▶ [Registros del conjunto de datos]
▼▼▼
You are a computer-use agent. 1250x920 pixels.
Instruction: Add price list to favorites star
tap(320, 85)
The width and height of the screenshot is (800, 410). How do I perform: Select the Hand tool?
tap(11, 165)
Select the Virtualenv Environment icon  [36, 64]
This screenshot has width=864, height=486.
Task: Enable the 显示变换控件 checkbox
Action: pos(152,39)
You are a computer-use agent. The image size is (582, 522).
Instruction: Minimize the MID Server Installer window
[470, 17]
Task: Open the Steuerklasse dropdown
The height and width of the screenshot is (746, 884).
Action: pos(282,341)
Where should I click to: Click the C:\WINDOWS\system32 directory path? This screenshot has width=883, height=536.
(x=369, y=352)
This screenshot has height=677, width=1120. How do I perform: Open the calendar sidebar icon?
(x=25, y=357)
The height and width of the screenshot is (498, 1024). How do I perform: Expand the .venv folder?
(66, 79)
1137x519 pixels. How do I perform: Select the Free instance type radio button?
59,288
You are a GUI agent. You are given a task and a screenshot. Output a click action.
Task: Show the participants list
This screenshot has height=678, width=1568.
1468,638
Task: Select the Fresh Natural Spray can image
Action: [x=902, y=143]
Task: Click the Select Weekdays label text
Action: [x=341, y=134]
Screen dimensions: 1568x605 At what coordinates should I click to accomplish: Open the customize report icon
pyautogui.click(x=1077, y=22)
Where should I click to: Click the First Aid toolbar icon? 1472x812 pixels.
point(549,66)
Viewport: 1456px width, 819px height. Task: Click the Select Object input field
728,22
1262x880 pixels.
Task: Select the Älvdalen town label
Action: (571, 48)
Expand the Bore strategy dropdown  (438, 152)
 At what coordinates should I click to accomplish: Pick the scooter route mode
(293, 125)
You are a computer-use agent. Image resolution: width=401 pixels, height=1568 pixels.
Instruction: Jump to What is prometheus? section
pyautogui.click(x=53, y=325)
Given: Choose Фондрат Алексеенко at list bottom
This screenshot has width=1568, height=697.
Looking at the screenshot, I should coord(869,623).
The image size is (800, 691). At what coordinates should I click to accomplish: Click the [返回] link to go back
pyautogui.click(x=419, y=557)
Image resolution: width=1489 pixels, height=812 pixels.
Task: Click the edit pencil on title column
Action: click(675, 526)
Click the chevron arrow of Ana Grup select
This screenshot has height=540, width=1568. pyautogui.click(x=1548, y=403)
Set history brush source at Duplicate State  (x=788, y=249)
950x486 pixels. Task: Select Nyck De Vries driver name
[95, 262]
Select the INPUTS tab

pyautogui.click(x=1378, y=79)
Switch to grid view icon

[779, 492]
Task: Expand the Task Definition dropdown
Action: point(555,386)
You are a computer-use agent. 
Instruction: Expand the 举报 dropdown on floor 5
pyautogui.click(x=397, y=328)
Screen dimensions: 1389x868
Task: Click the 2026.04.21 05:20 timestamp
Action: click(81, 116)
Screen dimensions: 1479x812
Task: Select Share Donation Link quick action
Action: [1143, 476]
▲▲▲
▶ [TAREA INDICADA] ¿En cuántas líneas del material aparece la palabra "size"? Responde solo con el número.

▶ [RESULTADO CORRECTO] 2